**Input for this task:**
■ ■ ■ ■ ■ ■ ■
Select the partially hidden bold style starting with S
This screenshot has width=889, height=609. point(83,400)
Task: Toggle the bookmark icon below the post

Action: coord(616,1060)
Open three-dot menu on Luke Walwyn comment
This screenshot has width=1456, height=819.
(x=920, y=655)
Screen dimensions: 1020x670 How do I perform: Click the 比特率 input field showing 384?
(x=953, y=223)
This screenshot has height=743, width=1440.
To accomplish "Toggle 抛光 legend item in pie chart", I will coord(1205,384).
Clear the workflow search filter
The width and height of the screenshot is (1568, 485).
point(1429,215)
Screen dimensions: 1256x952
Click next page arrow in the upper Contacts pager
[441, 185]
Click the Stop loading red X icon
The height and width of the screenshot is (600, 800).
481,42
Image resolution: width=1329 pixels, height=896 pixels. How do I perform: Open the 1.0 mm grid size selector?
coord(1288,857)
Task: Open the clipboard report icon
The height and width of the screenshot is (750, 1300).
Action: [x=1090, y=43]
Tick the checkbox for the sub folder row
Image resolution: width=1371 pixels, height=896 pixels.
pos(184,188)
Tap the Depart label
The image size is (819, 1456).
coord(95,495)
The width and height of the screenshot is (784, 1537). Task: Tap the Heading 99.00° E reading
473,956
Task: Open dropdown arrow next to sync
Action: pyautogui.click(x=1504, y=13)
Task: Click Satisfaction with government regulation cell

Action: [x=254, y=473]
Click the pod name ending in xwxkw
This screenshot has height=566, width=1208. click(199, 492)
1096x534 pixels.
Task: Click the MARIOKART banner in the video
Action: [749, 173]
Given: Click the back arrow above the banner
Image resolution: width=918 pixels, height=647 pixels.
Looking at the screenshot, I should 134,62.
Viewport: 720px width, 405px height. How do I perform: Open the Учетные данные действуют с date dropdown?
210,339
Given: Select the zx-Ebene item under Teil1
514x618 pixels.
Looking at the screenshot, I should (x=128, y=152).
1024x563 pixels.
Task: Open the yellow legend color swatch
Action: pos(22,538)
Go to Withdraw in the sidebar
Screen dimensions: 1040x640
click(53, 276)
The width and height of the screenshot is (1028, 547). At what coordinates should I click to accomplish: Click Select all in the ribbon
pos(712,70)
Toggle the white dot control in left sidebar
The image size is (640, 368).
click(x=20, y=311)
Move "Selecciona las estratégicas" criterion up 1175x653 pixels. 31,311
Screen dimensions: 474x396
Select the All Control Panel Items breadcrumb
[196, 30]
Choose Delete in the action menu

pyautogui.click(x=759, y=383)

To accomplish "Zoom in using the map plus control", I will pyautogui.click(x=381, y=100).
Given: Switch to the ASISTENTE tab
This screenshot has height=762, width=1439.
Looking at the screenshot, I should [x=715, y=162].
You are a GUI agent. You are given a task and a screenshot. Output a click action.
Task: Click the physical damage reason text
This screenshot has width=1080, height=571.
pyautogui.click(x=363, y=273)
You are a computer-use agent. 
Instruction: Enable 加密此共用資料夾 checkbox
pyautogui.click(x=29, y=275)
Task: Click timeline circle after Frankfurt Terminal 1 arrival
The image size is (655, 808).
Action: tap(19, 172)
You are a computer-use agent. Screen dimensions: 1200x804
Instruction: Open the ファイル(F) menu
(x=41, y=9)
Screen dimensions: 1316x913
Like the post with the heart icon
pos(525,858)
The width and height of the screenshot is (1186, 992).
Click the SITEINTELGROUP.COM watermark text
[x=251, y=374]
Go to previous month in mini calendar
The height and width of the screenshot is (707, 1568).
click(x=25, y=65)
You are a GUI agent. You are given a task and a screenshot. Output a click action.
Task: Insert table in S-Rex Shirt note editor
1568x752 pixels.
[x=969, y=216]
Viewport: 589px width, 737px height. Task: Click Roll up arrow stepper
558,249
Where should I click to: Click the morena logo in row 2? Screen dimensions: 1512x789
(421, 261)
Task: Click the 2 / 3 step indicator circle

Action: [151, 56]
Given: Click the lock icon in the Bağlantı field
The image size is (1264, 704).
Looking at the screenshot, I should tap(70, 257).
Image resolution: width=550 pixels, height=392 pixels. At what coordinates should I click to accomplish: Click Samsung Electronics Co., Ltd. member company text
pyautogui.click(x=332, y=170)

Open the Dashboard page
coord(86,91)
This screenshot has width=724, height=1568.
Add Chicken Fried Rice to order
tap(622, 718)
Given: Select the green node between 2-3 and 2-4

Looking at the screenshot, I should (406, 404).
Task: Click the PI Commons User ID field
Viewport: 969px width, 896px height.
■ ■ ■ ■ ■ ■ ■
**Exercise instructions:** Filter the data for the string "agent" and copy every line that has it.

**Solved problem:**
You are a GUI agent. You are given a task and a screenshot. Output a click action.
You are a computer-use agent. 
You are a computer-use agent. Screen dimensions: 1200x804
You are a GUI agent. You are given a task and a screenshot. Output a click action.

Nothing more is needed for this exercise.